En Francia, reconoce Jáuregui, para las presidenciales hay nada menos que siete precandidatos de la izquierda frente a uno de la derecha, Fillon, y la ultra Le Pen. Ésta, además, se apoya en los barrios populares y en la banliue.

En Austria, el 80% de los obreros han votado a un candidato de la extrema derecha. En el Reino Unido hemos visto como los barrios obreros han votado a favor del Brexit. Ahora, habría que añadir, el socialista Corbyn, que hizo una débil campaña contra el Brexit, se apunta ahora a la salida de la Unión y apoya el recorte de la entrada de extranjeros porque lo “pide” la población. El caso es conseguir votos.

En Alemania, en las generales de otoño, la ultraderecha de Alternativa por Alemania puede entrar en el Bundestag y complicar el mapa político, dificultar una hipotética coalición entre el SPD, la Izquierda y los Verdes.

Y en la Unión, los tres dirigentes, de la Comisión, del Consejo y del Parlamento, son del Partido Popular europeo tras la salida de la presidencia de la cámara del socialdemócrata Martin Schulz.

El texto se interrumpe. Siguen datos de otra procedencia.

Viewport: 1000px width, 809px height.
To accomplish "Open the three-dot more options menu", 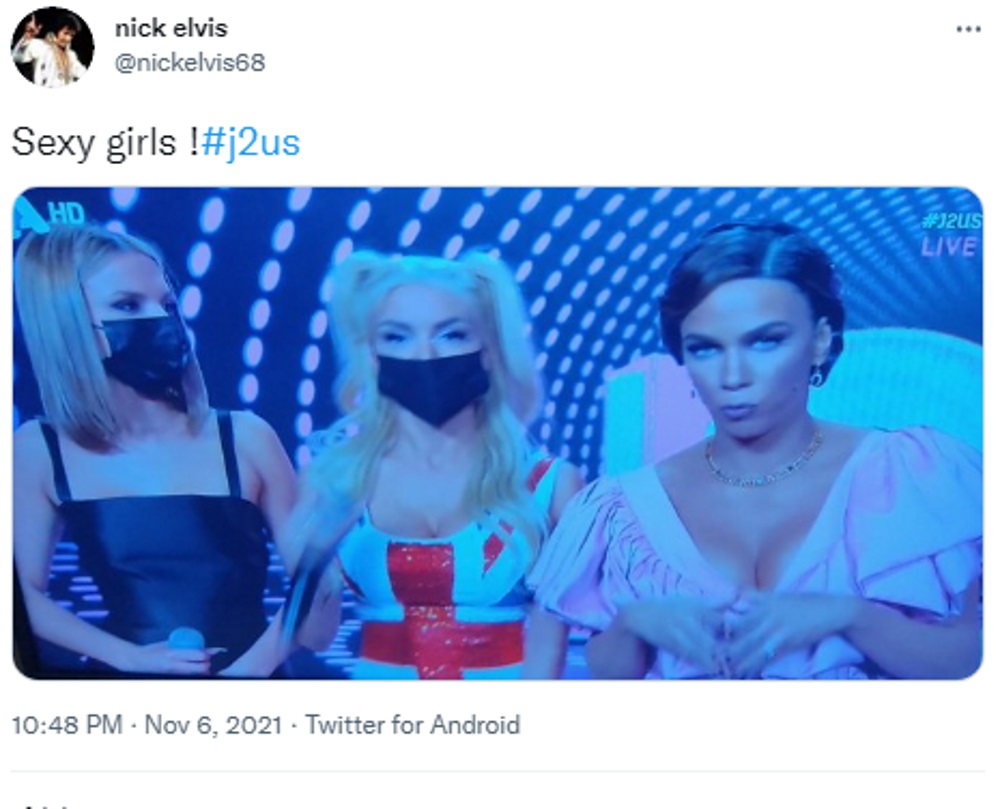I will [x=968, y=29].
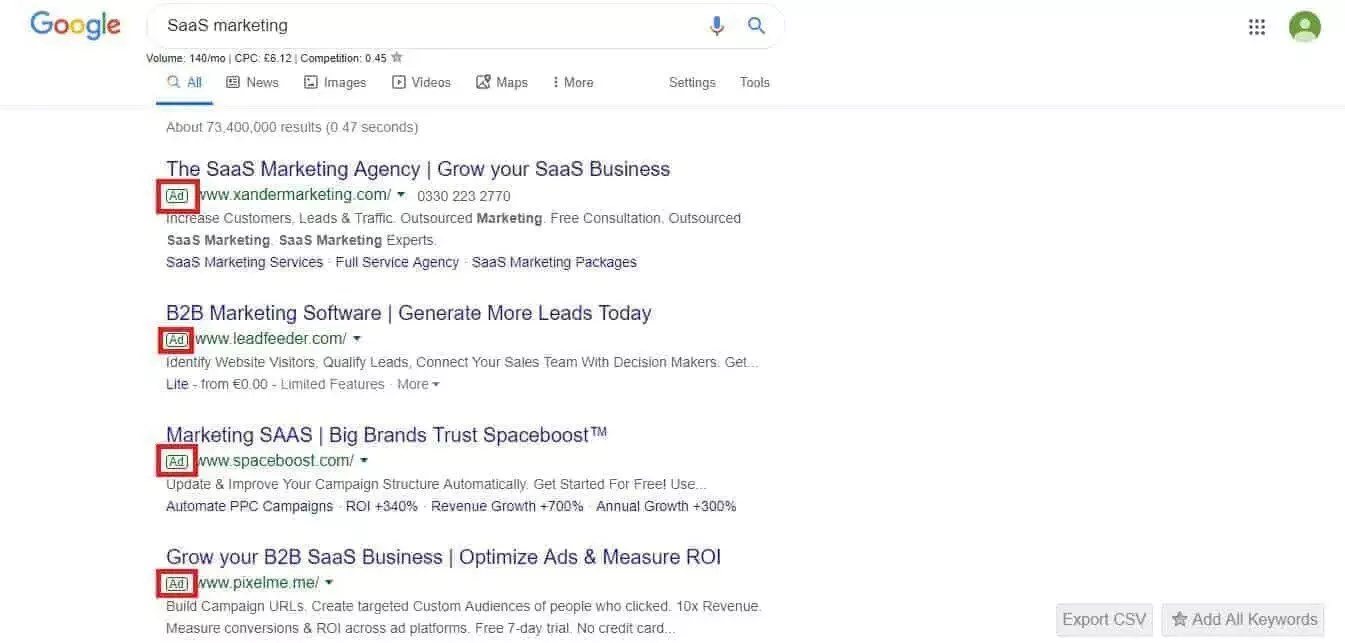Open the Google account avatar
1345x643 pixels.
(x=1304, y=27)
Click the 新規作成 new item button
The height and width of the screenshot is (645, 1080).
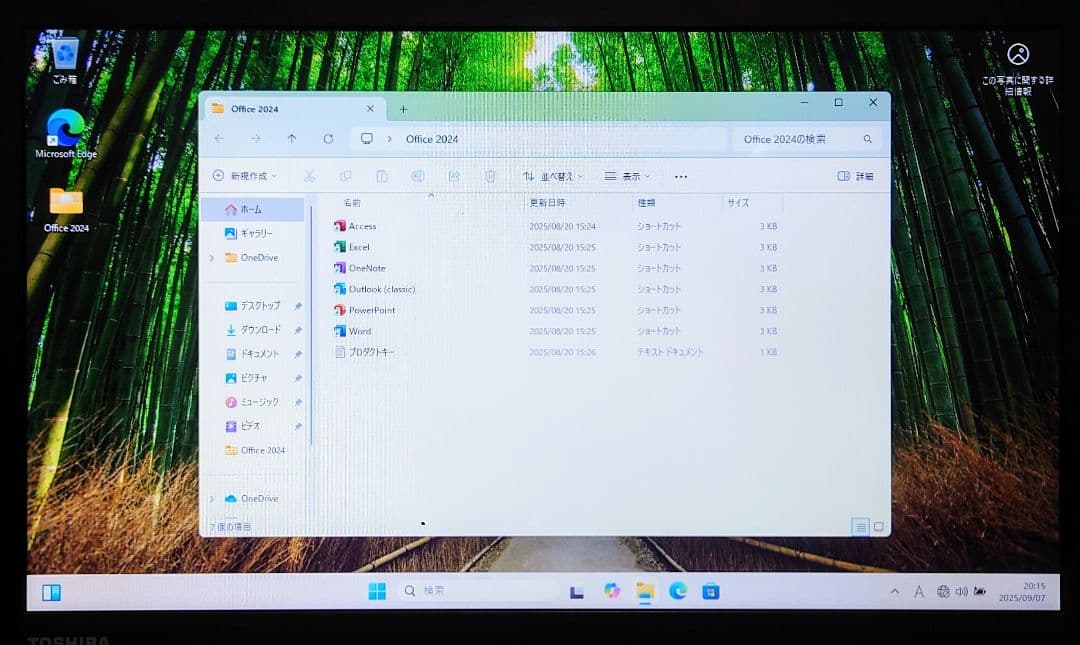click(x=249, y=176)
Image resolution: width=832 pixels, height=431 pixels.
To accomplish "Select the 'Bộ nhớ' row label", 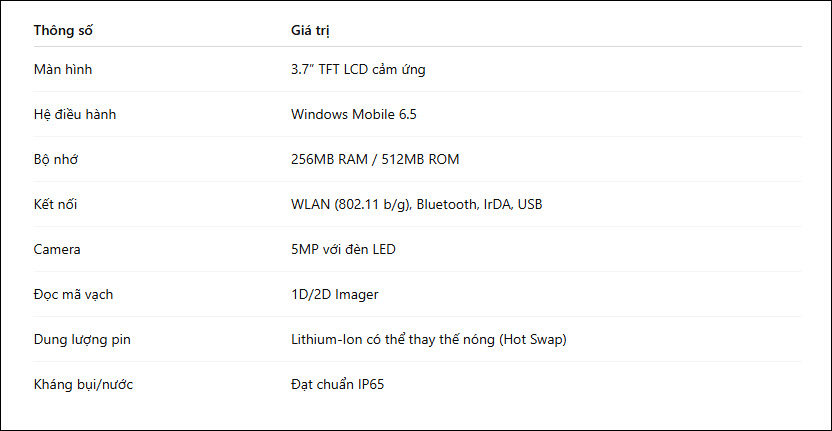I will coord(56,159).
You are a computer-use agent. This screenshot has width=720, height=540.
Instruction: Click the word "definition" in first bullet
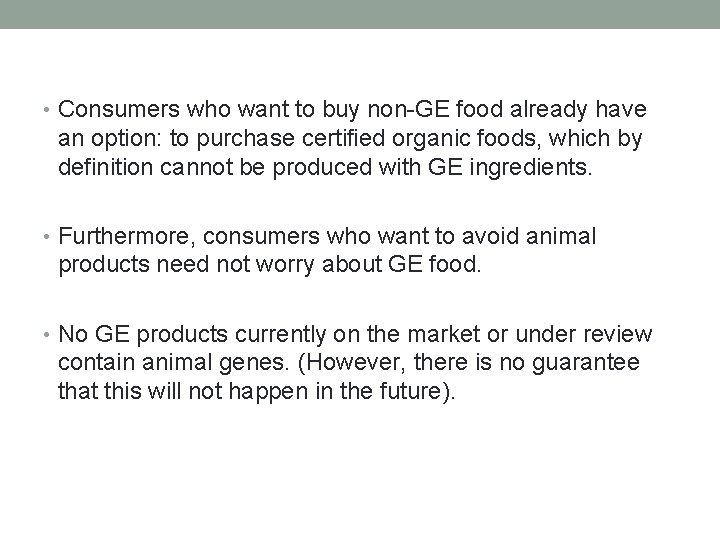pyautogui.click(x=105, y=167)
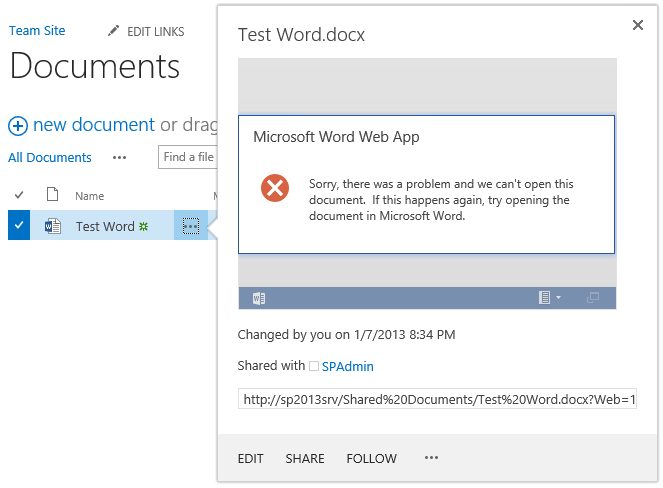Click the pop-out preview window icon
This screenshot has height=488, width=663.
click(592, 298)
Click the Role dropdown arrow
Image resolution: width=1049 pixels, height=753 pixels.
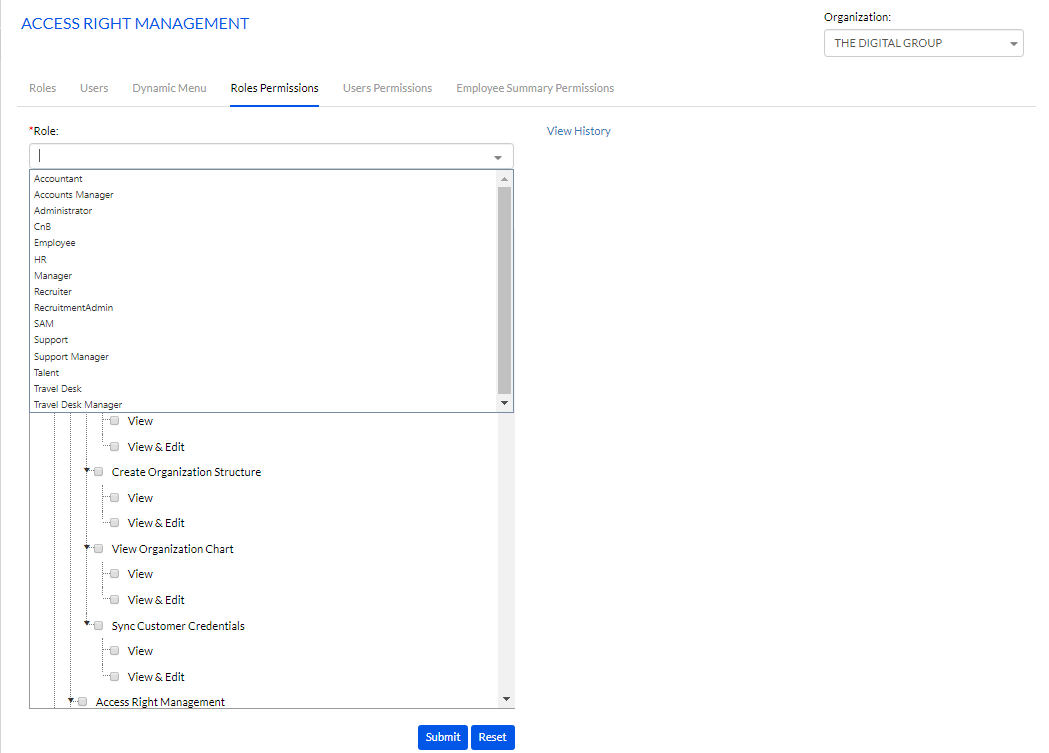498,157

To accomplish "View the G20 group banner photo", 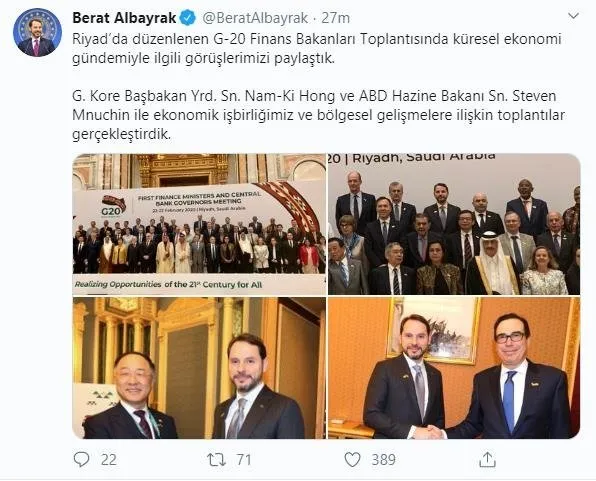I will pos(199,224).

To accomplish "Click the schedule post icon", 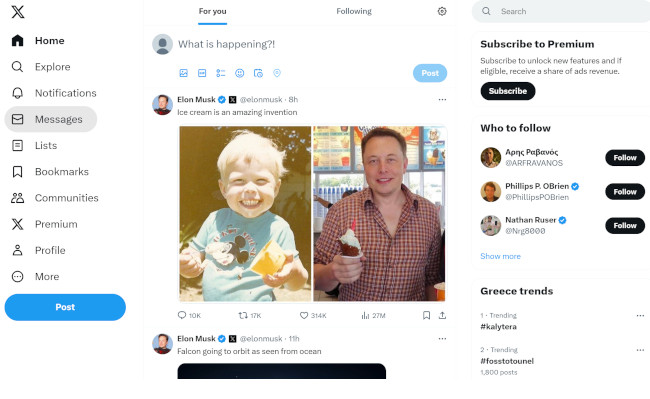I will click(258, 73).
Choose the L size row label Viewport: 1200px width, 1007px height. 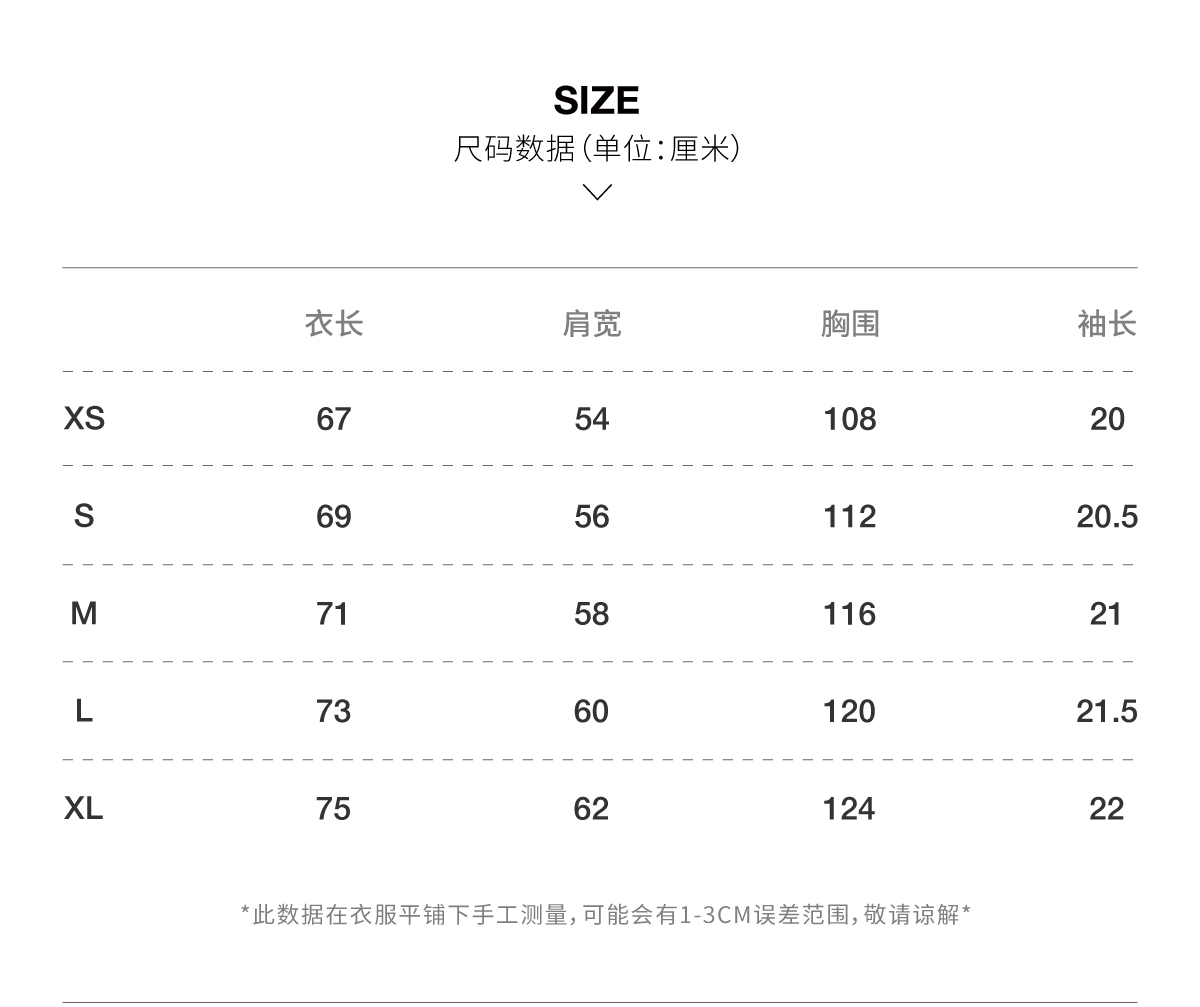click(84, 711)
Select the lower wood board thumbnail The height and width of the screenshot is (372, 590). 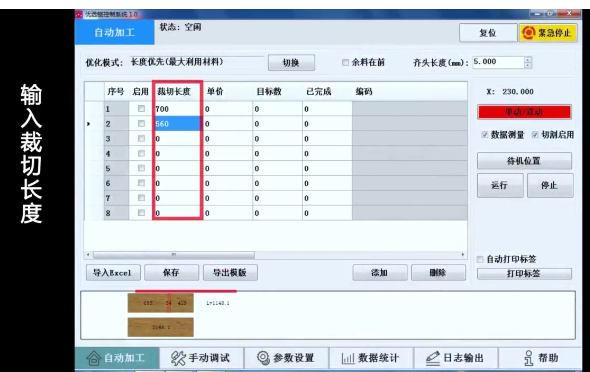[x=161, y=327]
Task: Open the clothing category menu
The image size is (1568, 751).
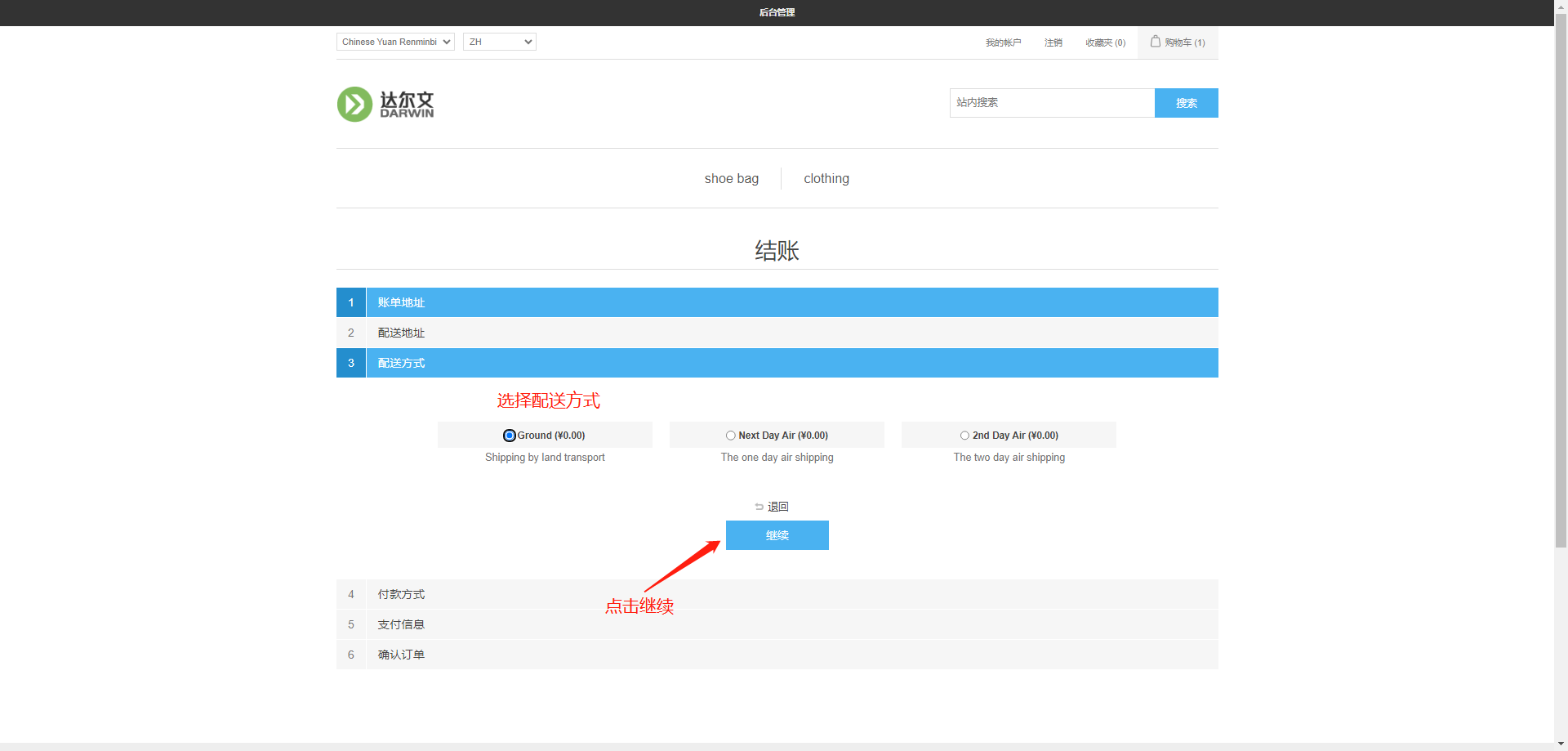Action: [x=826, y=178]
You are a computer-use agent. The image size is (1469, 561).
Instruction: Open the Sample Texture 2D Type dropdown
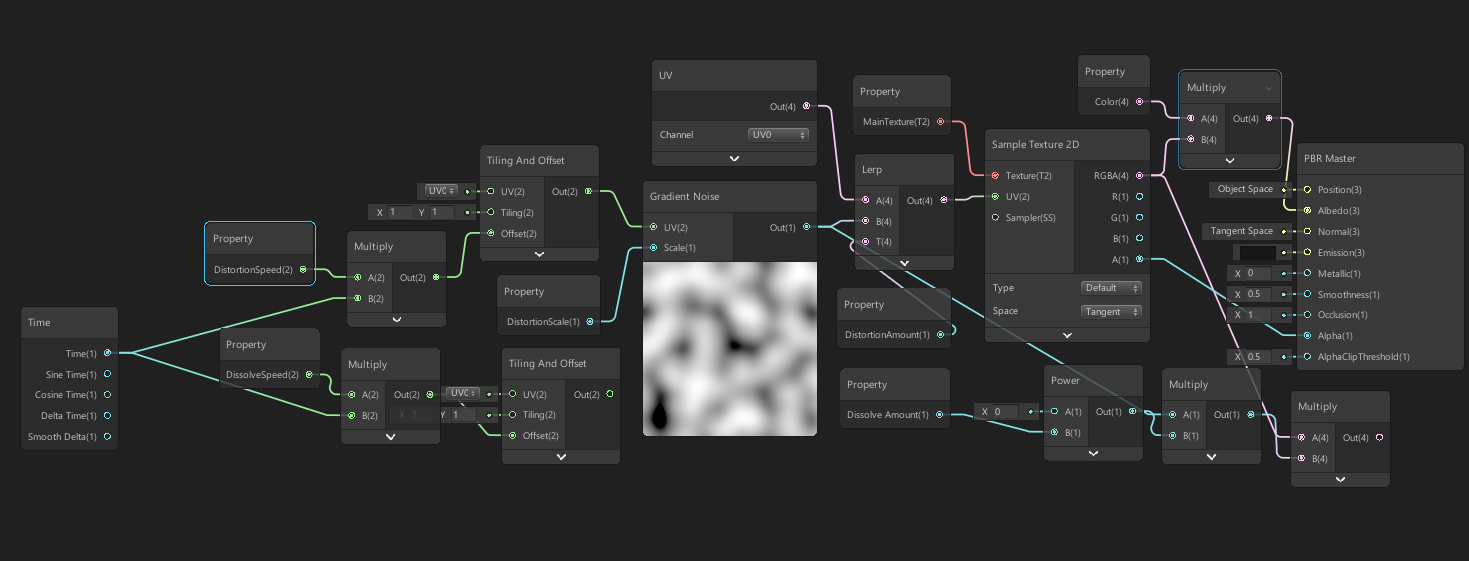pos(1111,288)
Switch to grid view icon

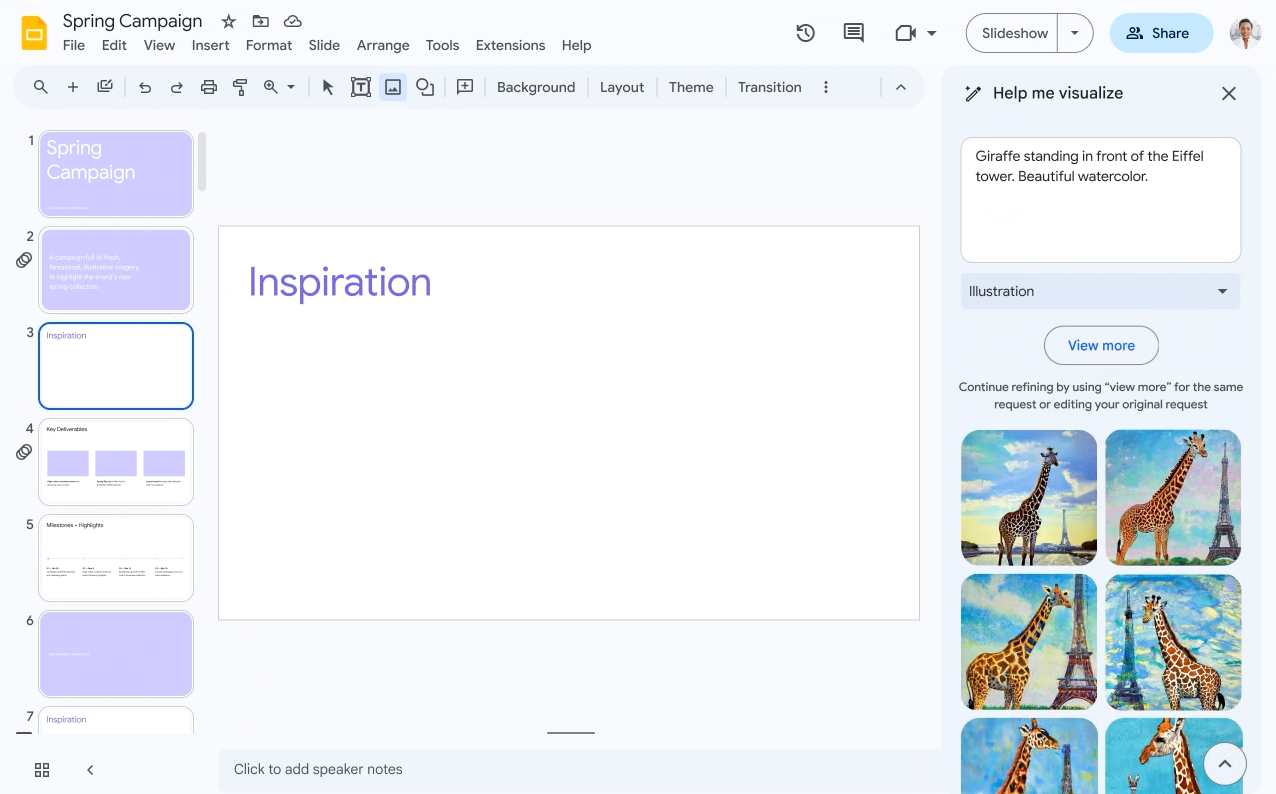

Efectivamente, dice el eurodiputado socialista, tenemos una gran contradicción, hay que adaptarse a un mundo en cambio con constantes contradicciones. Ahora tenemos a un señor como Trump que quiere impedir el libre comercio. Nos han cambiado el tapete, el escenario de juego que era el Estado-Nación y ahora hay mesas supranacionales, es un marco distinto de grandes decisiones. La globalización produce resultados perniciosos sobre lo que habíamos construido con el ideario socialdemócrata, pone en juego esas conquistas. Cierto es que la igualdad en el mundo ha aumentado, que millones de personas han salido de la miseria, pero eso ha devaluado el modelo social en Occidente. La competencia devalúa los salarios, sobre todo de los menos cualificados. Ese 60% de la población compite con un “ejército laboral mundial” y aquí ha aumentado la desigualdad y se han recortado las condiciones sociales y laborales.